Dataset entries
○ ○ ○ ○

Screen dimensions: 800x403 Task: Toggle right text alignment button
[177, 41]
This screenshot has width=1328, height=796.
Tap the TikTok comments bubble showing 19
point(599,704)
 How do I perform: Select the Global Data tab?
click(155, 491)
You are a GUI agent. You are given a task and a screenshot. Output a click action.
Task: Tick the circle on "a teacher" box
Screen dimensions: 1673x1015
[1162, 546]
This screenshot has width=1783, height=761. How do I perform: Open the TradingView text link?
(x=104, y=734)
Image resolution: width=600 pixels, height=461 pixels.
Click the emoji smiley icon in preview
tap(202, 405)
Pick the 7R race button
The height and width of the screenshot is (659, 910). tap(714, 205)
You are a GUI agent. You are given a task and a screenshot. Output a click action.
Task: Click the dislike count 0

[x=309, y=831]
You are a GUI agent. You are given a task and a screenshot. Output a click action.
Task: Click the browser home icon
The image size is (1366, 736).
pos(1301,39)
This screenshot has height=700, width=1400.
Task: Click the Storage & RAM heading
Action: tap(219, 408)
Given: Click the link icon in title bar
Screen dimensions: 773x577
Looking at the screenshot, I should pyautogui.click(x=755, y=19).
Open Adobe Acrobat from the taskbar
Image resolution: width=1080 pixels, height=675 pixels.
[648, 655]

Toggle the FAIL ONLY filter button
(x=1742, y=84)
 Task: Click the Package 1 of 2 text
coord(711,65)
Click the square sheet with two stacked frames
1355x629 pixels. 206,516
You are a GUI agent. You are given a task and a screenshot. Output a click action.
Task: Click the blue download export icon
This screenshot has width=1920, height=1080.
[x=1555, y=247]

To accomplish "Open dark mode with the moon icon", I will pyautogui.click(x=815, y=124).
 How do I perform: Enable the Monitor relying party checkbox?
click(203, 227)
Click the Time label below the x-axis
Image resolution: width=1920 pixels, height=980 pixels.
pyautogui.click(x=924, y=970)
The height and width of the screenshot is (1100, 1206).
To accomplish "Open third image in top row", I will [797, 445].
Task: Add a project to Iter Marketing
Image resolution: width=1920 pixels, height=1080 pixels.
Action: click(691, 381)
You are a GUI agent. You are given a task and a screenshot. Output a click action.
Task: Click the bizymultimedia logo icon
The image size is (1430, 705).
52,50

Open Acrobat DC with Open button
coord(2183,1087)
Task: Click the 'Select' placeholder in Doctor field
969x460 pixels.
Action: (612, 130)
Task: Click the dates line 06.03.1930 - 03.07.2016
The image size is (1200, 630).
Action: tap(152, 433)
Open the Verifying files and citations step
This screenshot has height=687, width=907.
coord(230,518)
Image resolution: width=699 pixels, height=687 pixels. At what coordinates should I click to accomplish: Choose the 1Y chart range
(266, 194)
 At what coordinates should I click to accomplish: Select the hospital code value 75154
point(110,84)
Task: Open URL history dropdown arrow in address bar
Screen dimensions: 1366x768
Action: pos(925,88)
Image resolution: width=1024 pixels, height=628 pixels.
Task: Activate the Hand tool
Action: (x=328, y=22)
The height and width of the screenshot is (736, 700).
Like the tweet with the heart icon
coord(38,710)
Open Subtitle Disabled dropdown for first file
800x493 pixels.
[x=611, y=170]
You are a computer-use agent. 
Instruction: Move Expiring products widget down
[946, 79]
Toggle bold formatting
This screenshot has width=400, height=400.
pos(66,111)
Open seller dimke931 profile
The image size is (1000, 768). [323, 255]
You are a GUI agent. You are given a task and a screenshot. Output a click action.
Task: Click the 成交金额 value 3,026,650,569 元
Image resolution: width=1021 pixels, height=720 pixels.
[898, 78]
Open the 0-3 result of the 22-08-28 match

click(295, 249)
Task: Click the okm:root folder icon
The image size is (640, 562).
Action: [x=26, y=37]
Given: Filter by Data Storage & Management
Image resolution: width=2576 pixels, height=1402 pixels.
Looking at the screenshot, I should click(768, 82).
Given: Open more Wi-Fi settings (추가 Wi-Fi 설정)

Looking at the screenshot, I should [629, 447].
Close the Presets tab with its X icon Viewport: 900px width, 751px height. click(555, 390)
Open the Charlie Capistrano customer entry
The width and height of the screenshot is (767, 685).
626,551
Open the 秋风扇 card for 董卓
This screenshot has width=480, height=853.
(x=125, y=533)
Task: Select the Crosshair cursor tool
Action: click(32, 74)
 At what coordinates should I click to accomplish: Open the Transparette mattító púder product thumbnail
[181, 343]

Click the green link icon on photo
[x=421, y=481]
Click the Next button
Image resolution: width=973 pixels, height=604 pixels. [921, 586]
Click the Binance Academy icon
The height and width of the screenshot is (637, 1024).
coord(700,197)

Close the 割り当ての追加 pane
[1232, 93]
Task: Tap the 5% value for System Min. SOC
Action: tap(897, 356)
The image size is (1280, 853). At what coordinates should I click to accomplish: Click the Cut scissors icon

○ ○ ○ ○

> **Goal**:
Reproduce every line from the start of the rows up to and including the line containing "click(155, 491)", requests included, scaling each coordinate in the answers by 0.8 and rounding to the nearest whole number, with halves rounded up. Leave all numbers in the requests unchanged.

> **Correct result**:
Screen dimensions: 800x403 Task: Toggle right text alignment button
[142, 33]
This screenshot has width=1328, height=796.
Tap the TikTok comments bubble showing 19
point(479,563)
 How do I perform: Select the Global Data tab?
click(124, 393)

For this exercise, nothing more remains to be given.